Postby Ron Murawski » 05 Jun 2007, 17:42

Dann Corbit wrote:
Daniel Shawul wrote:Okay i will try 64 byte (i made a typo in my previous post) alignment and do the test again.

This is my hashtable entry.

struct HASH_ENTRY {
uint64 lock;
int32 move;
int16 score;
uint8 depth;
uint8 flag;
}

When probing the first byte to be accessed is the lock, so no problems i guess. But when storing the depth is checked first, so it means (score,depth & flag) are in cache but not lock & move. This will require additional memory look up?

Looking at your tt entries, I see that you store only 32 bits for the lock. Dont remever why I store the whole 64 bit :o May be because it is what i got from Bruce moreland's tutorial.. In your case i guess you use the upper or lower half as a key right?

I think you should have the 'age' counter in your entry. Or otherwise you have to clear the transpostion table after a move?
Testing on a set of testpositons really doesnt measure the performance of a replacement scheme IMO. However i do not think that every transpositon table entry from an old search is unimportant. In the most common hash table, the prefer depth entry is replaced when the depth is greater, or when the position is from previous search. I dont totally agree of the later, because the search might be from an immediate former search and might have a large depth.
※
* _Exercise task A_:
Do these statements agree with the forum post? Answer yes or no for each, and quote the words of the post that decide it.
(i) The lock field in the hashtable entry is a 64-bit value.
(ii) When storing, the lock is the first thing checked.
(iii) The writer fully agrees that an entry from a previous search should be replaced.
* _Exercise task B_:
Return the forum post word for word from "Looking at your" to "after a move?".
※
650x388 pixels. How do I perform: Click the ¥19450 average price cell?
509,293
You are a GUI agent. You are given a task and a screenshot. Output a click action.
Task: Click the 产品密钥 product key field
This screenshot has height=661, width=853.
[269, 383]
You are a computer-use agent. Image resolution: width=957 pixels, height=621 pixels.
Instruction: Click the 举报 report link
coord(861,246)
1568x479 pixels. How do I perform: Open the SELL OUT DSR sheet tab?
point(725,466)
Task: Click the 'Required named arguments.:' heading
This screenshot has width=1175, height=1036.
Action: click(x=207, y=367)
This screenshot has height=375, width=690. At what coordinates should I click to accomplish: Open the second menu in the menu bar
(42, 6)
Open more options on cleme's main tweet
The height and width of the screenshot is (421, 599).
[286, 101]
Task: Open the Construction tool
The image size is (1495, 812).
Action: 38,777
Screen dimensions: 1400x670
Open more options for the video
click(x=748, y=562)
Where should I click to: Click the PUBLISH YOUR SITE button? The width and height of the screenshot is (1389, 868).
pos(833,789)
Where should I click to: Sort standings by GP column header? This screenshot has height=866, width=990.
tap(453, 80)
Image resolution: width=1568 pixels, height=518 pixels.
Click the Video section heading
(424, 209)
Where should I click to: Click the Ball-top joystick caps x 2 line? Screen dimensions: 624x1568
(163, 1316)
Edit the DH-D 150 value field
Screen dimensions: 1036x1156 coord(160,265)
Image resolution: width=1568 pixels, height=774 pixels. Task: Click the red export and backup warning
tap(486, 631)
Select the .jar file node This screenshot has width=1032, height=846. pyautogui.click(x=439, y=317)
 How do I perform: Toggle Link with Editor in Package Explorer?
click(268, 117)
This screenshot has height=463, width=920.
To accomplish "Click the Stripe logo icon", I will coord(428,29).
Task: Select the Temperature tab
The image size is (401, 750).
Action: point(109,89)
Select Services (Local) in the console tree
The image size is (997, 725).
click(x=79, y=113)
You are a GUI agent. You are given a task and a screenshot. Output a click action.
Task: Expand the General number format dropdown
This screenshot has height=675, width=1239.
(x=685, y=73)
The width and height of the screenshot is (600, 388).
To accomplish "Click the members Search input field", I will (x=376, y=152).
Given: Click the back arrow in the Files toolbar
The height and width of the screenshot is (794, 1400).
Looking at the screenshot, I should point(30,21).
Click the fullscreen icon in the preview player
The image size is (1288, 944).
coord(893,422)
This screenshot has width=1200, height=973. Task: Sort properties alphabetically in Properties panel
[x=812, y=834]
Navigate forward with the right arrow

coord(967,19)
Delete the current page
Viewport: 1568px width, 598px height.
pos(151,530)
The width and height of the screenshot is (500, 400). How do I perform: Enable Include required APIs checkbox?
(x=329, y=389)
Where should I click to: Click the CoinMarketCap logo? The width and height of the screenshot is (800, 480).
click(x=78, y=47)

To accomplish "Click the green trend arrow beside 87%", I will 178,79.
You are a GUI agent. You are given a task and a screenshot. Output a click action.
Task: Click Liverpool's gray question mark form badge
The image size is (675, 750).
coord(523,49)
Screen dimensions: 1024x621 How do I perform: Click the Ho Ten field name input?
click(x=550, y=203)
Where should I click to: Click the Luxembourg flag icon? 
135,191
※
* _Correct result A_:
(i) Yes: "uint64 lock;"
(ii) No: "But when storing the depth is checked first"
(iii) No: "I dont totally agree of the later"

* _Correct result B_:
Looking at your tt entries, I see that you store only 32 bits for the lock. Dont remever why I store the whole 64 bit :o May be because it is what i got from Bruce moreland's tutorial.. In your case i guess you use the upper or lower half as a key right?

I think you should have the 'age' counter in your entry. Or otherwise you have to clear the transpostion table after a move?